The second idea is that of the Guru, who knows, the cult leader with a myth to sell.
‘We were Baptists … My father was the minister, I kept quiet and began to understand Earthseed.’ ‘Began to invent Earthseed’ he said, ‘Began to discover and understand it ‘, I said. ‘I mean to guide and shape Earthseed into what it should be.’
page 247
This is a myth that may hold contradictory ideas to be true simultaneously (what Umberto Eco refers to as syncretism, see here for an excellent essay on ur-fascism by Eco), and that promises the existence of some kind of primeval Truth, in the story this myth takes the idea of ‘Earthseed’ (The Nazi’s myth was one of ‘Blood and Earth’); and Truth as Change.
2027
We are Earthseed. We are flesh – self-aware, questing, problem solving flesh. We are that aspdect of Earthlife best able to shape God knowingly. WE are Earythlife maturing, Earthlife preparing to fall away froom the parent world. We are Earthlife preparing to take root in new ground, Earthlife fulfilling its purpose, its promise, its Destiny
page 141
The heroine, Lauren, claims most persistently that humans, through action, can change the world (by Godshaping), for, it is implied, the better. This narrative makes a nod to, but does not really allow for, the human who can never be fully self-conscious and whose (political) consciousness (what he or she believes to be good or bad) is, in fact, shaped by social structures and norms. Lauren’s idea of Truth is Change, and God is Change, and that humans by actions can cause Change, mixes up three flawed ideas: Truth is Change omits the idea of cause; God as Change is the idea of a universal purposive original truth as creator, and human action in charge of Change creates a myth of all powerful humanity with the correct guidance, Lauren’s. This confusion itself is a marker for what Eco calls ur-fascism. Action is ‘Godshaping’, action to change God, Destiny, that is purposeful, as if progressive and a kind of social Darwinism.
How is it that we had never establsihed an outside meeting place – somewhere the famiily could re-unite after disaster. (Poor Godshaping. Lack of forethought)
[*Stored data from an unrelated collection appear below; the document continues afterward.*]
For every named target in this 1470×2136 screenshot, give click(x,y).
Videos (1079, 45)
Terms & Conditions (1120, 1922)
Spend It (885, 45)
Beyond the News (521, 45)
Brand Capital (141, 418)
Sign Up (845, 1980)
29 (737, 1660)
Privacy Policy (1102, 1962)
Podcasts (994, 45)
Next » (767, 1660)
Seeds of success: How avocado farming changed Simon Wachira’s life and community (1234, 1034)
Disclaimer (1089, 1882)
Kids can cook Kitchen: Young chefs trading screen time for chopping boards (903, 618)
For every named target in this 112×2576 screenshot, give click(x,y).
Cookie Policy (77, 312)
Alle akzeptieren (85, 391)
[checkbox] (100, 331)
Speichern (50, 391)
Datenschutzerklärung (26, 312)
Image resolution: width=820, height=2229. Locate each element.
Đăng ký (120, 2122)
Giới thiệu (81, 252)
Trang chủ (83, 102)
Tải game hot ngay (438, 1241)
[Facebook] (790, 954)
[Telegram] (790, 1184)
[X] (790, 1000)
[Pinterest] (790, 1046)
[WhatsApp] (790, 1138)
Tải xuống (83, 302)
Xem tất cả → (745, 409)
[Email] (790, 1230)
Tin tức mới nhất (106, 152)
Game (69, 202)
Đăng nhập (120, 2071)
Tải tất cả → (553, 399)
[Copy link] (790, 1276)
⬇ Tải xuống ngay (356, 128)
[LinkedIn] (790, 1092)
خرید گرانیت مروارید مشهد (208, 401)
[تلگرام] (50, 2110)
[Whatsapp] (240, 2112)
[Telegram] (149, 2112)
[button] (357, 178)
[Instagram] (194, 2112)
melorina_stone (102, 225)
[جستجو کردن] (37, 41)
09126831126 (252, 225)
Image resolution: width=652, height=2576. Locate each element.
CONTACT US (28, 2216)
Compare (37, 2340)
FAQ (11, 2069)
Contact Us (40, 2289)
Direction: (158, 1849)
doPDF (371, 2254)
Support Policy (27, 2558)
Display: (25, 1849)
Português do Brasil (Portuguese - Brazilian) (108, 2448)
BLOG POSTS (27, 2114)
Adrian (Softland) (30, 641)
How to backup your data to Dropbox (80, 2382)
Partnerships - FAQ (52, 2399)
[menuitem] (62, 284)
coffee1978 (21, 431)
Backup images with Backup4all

We should be wary of the charismatic leader, the other who seems to be able to care too much, who is talking in terms of knowing any kind of truth as if it exists ‘out there’ somewhere, or origin myth, or of some kind of mythic original unity of human consciousness and nature that can be restored, as if to its full glory. We need to be wary of those, pragmatists, whose opinions are treated as if they are empirical truths, and who promote ‘action’ at all costs, regardless of collateral harms. These kinds of mysticism abound in religions and cults and are markers for a dangerous fascism, at more inter-personal or more societal levels, that can degenerate into the abuse and genocides humanity has experienced, and a manufactured hatred of the other who is not one of us, or who does not obey ‘our way of life’.